--- Passage provided ---
- - - - -

So fast in fact, that you can almost hear Hollywood turning its head across the Pacific in anxiety.
While the likes of the Transformers series have enjoyed wild success in China for some time, in spite of laws restricting theatrical annual foreign releases in the country to a maximum of thirty-four, each domestic blockbuster in the vein of The Mermaid or Monster Hunt is having the effect of making Chinese cinema screens look more and more Chinese.
The screens are starting to look less American, too, with 72% of foreign film box office revenue in China now being non-Hollywood in origin.
With such clear and present danger for the international markets of the American film industry, it’s no wonder that co-productions are increasingly sought after.
One such project billed for 2018 is ‘Confetti’, starring Amy Irving (Sue Snell in the 1975 adaptation of Carrie), which tells the story of a mother whose efforts to care for her dyslexic young daughter takes them from rural China for New York City.

- - - - -

--- Activities ---
A. Answer these questions from the passage on Chinese cinema, each on its own line.
(i) What maximum number of annual theatrical foreign releases do the country's laws allow?
(ii) What share of foreign film box office revenue in China is now non-Hollywood in origin?
(iii) Where do the efforts of the mother in 'Confetti' take her and her daughter?
B. Quote the passage on Chinese cinema word for word, starting at "With such clear" and ending at "New York City.".
C. According to the passage on Chinese cinema, why are co-productions increasingly sought after? Answer in one to three sentences.

--- Provided data ---
- - - - -

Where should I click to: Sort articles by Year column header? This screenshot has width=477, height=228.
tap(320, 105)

- - - - -

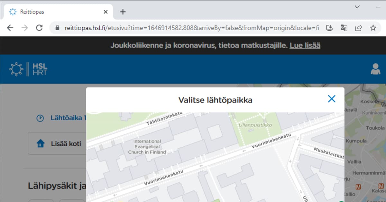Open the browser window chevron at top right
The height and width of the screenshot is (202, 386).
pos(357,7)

- - - - -

--- Answers ---
A.
(i) Thirty-four.
(ii) 72%.
(iii) From rural China to New York City.

B.
With such clear and present danger for the international markets of the American film industry, it’s no wonder that co-productions are increasingly sought after.
One such project billed for 2018 is ‘Confetti’, starring Amy Irving (Sue Snell in the 1975 adaptation of Carrie), which tells the story of a mother whose efforts to care for her dyslexic young daughter takes them from rural China for New York City.

C. Co-productions are increasingly sought after because the international markets of the American film industry face a clear and present danger. Chinese cinema screens look more Chinese with each domestic blockbuster and less American, and 72% of foreign film box office revenue in China is now non-Hollywood in origin.